#### TO DO:
Pick out every line of the entries below that contains the word "what", and copy each one.
☆ ☆ ☆
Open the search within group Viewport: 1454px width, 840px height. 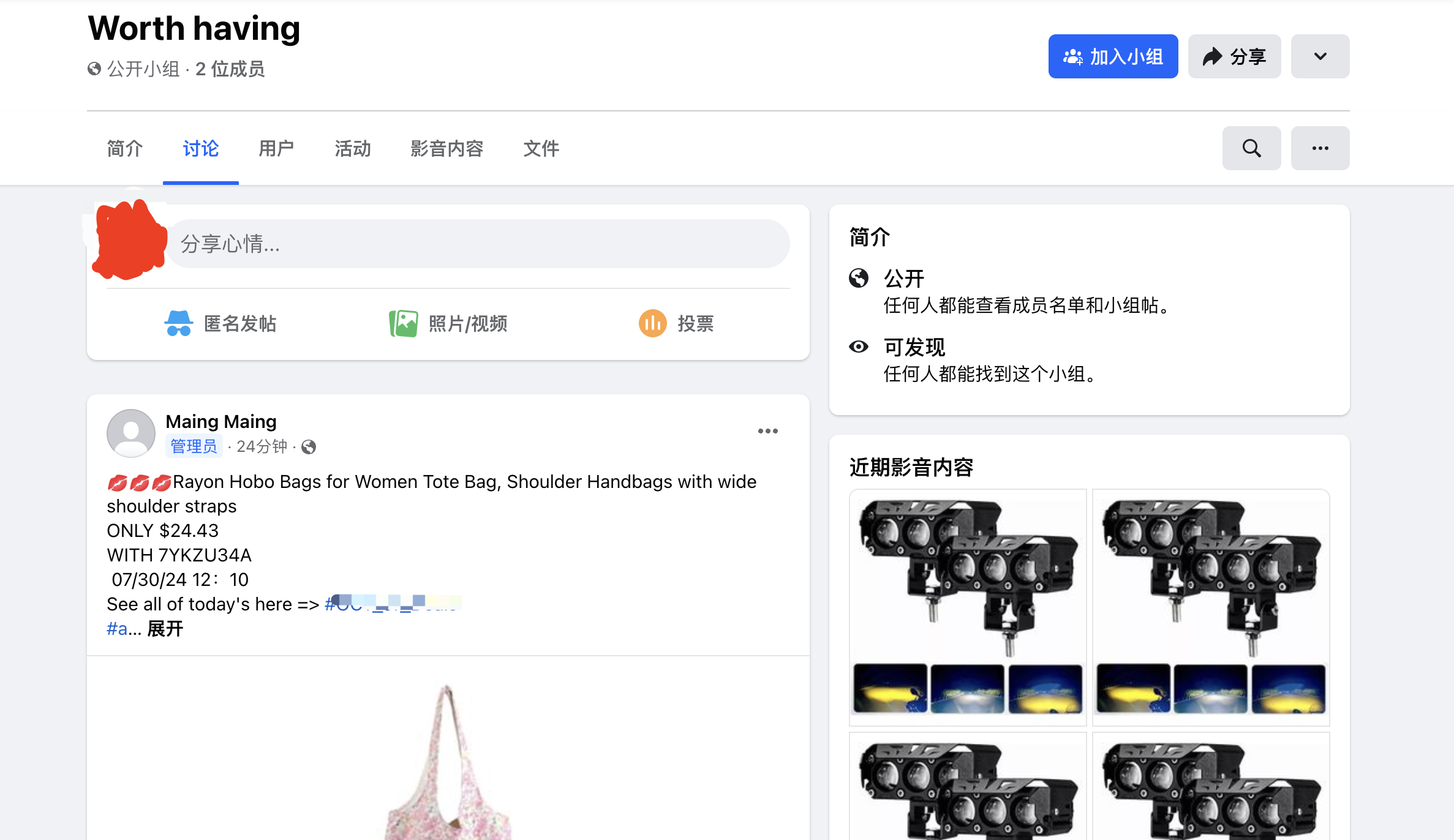pos(1251,148)
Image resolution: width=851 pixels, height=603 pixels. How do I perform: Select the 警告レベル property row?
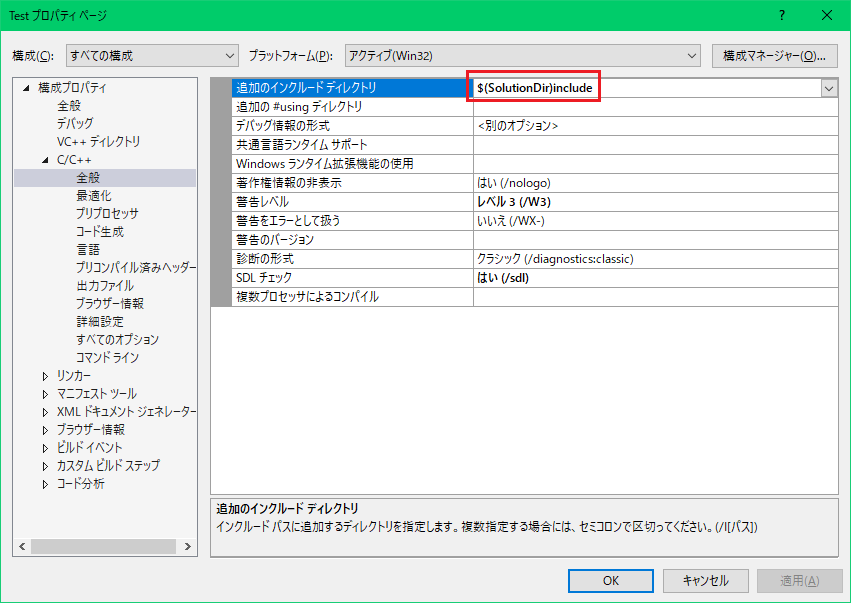click(300, 200)
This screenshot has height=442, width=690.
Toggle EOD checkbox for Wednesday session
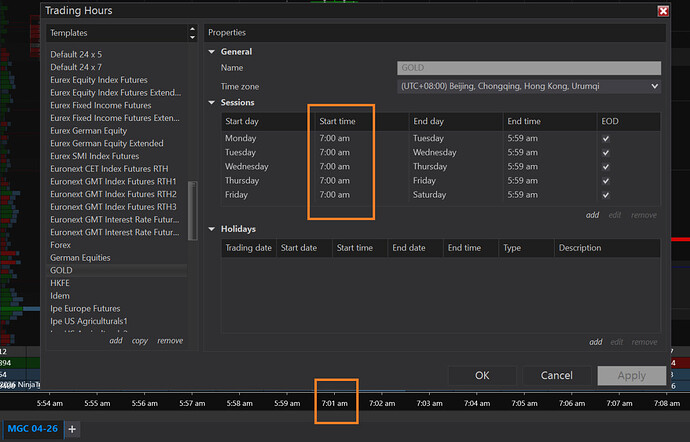604,167

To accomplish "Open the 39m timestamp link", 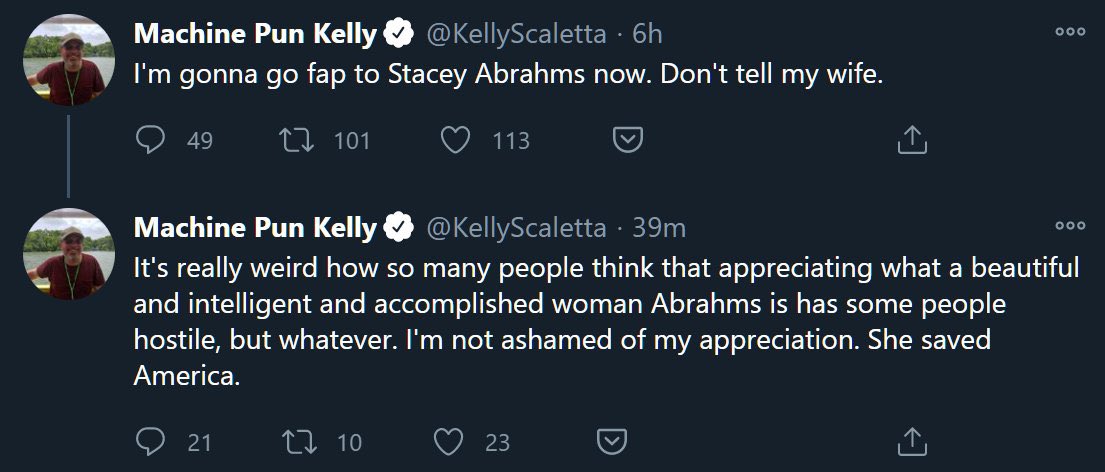I will coord(659,229).
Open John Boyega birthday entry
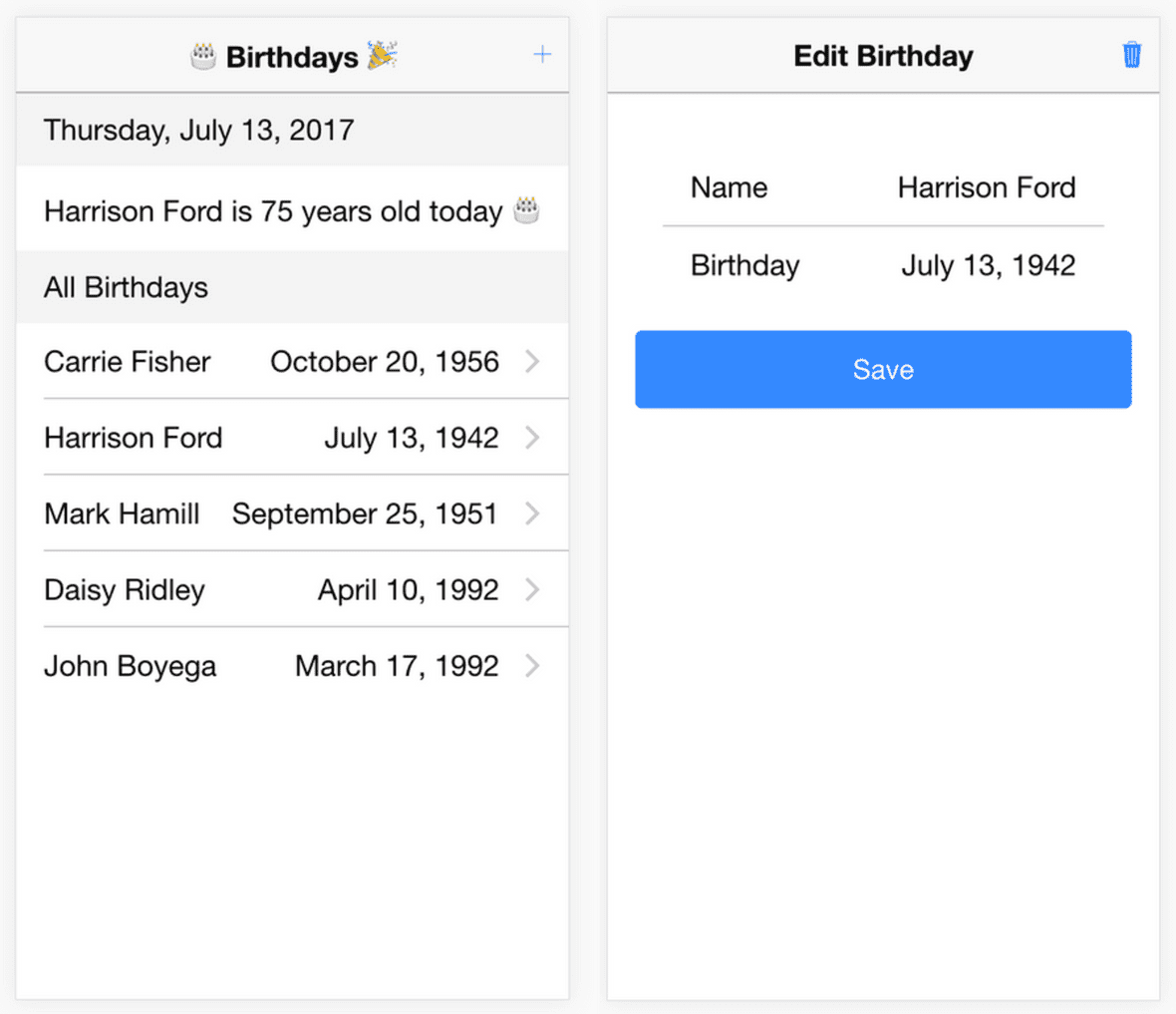Image resolution: width=1176 pixels, height=1014 pixels. tap(130, 666)
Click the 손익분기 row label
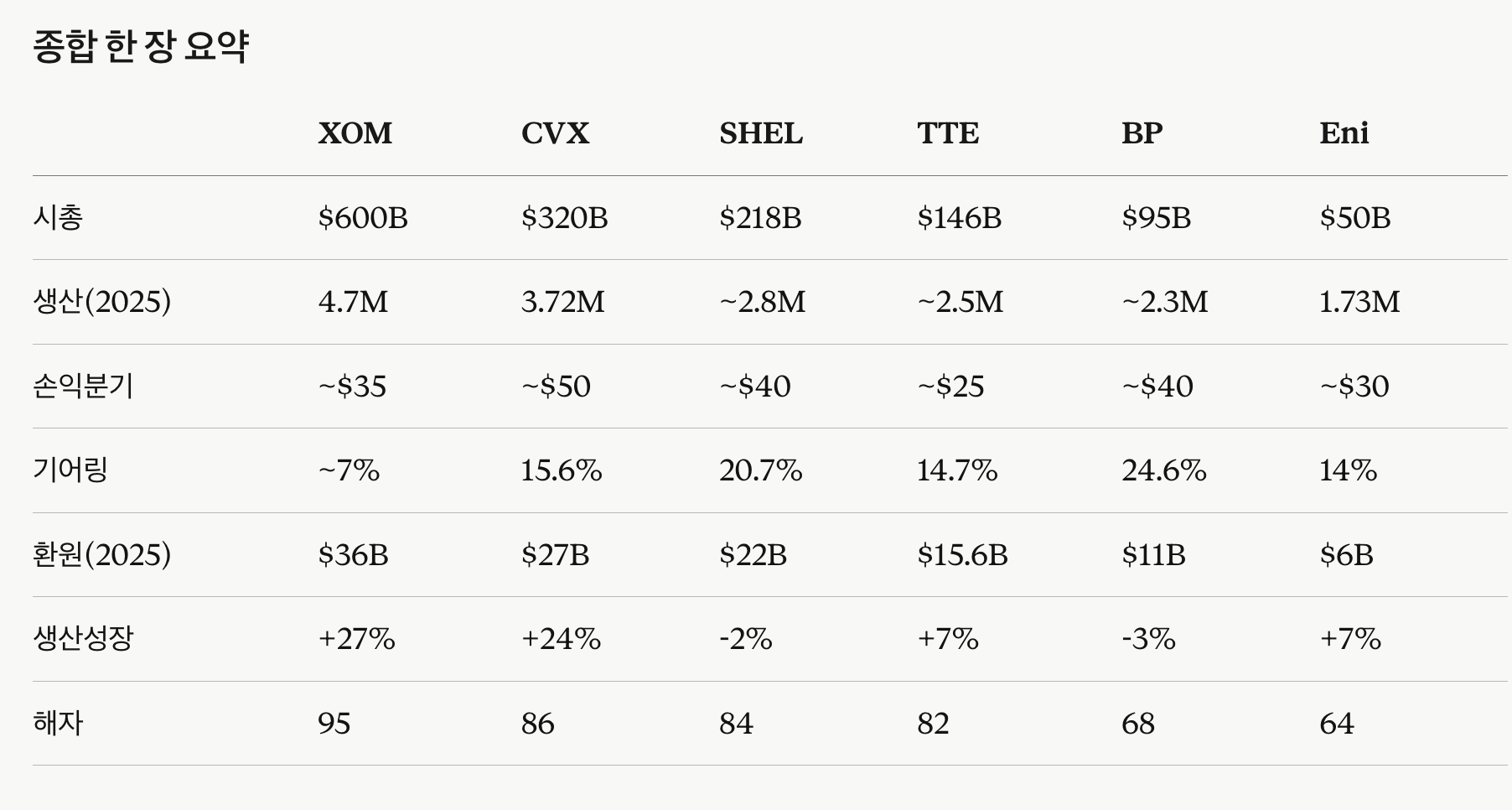 point(83,387)
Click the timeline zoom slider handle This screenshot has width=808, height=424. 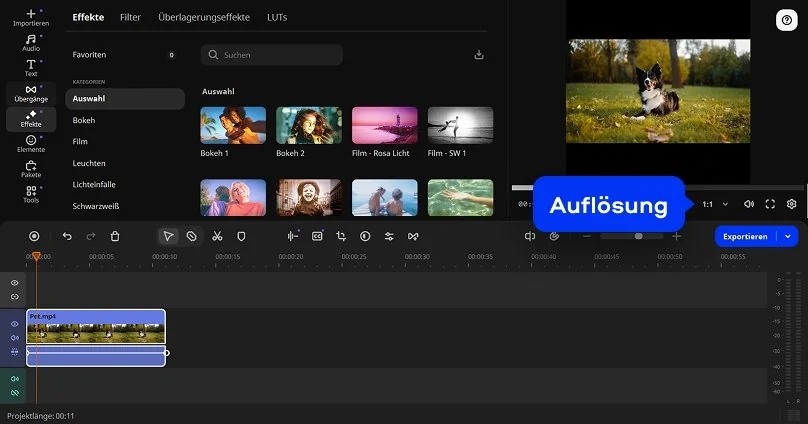[638, 236]
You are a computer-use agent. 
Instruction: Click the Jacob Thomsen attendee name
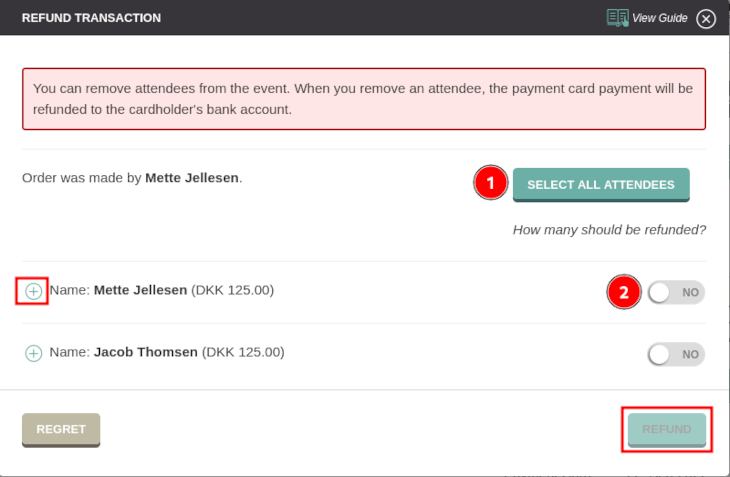pos(146,352)
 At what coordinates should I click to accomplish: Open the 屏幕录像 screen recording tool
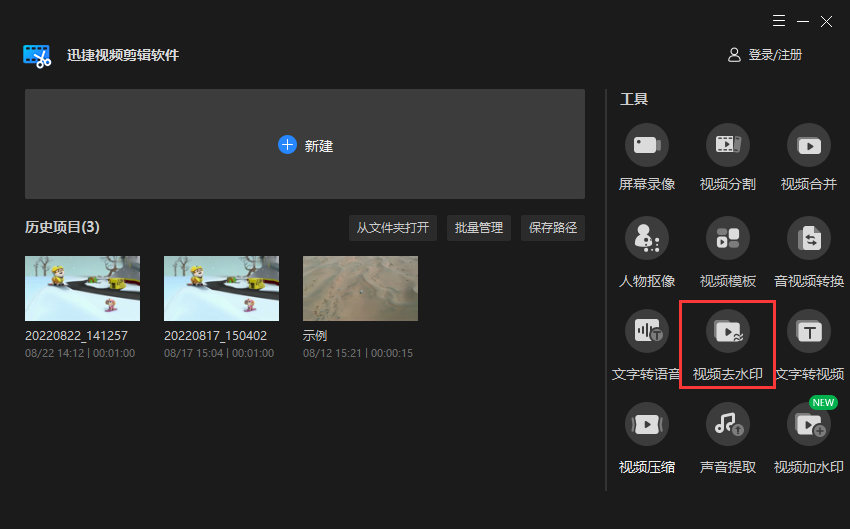(x=646, y=146)
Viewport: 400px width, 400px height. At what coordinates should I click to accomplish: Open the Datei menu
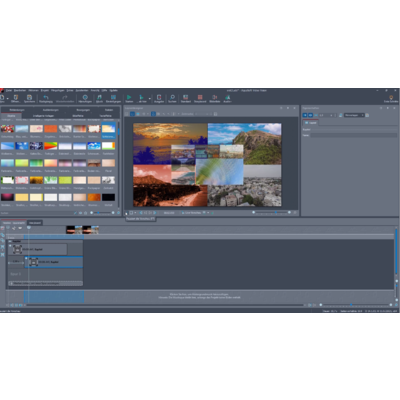coord(9,90)
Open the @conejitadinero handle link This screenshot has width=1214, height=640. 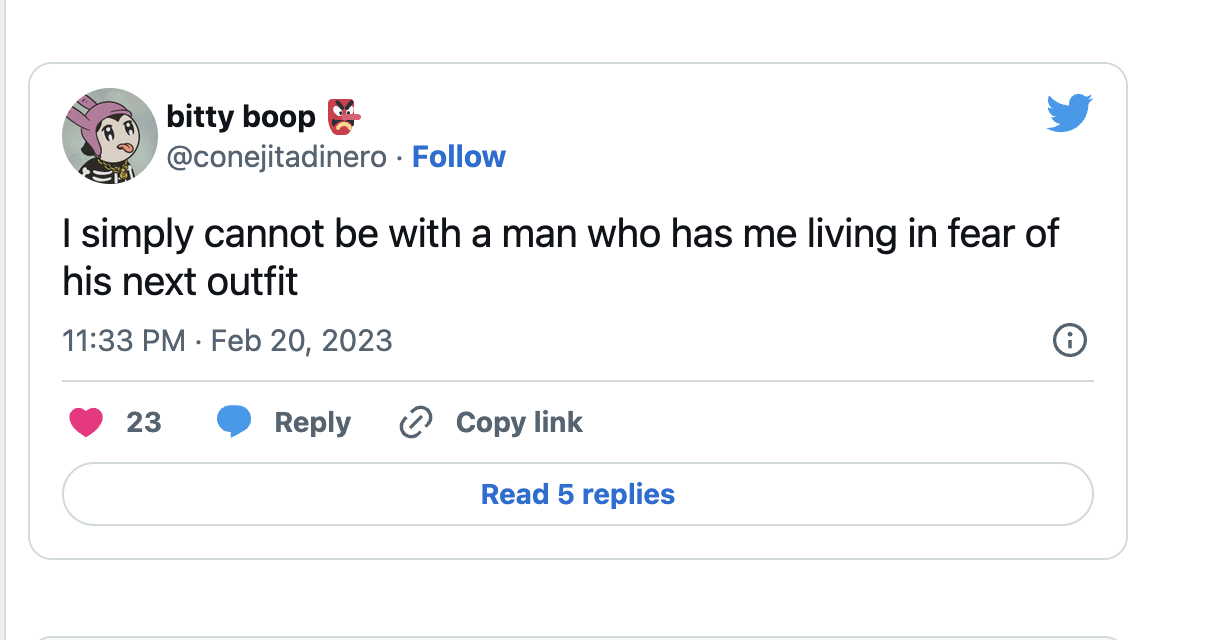pos(275,157)
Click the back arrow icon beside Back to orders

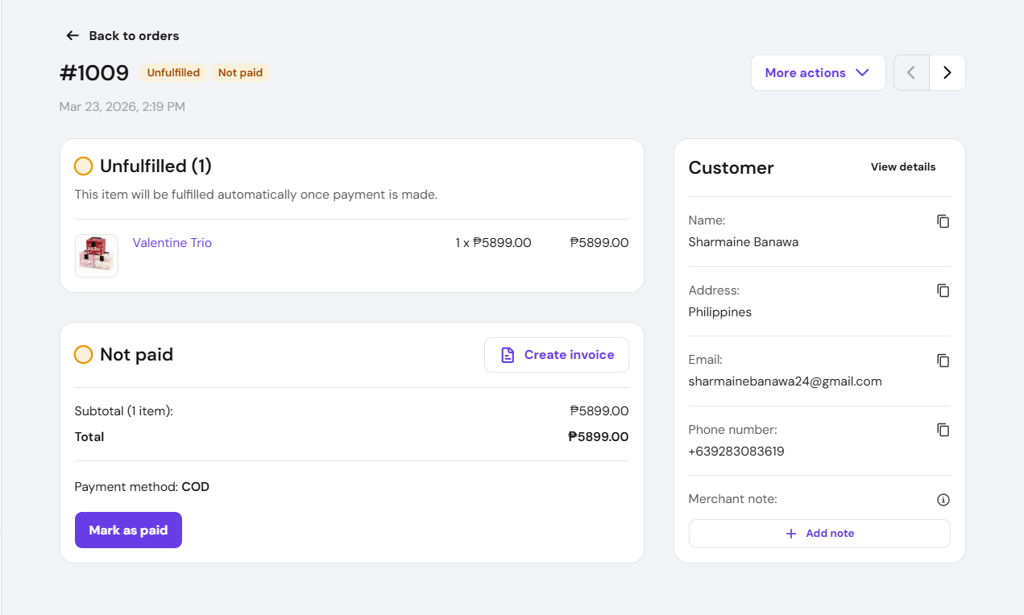click(x=72, y=35)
☆ ☆ ☆
#### ANSWER FOR THIS EXERCISE:
 At what coordinates should I click to accomplish: Open the 屏幕录像 screen recording tool
Viewport: 400px width, 400px height. At what coordinates should I click to accomplish: Open the Datei menu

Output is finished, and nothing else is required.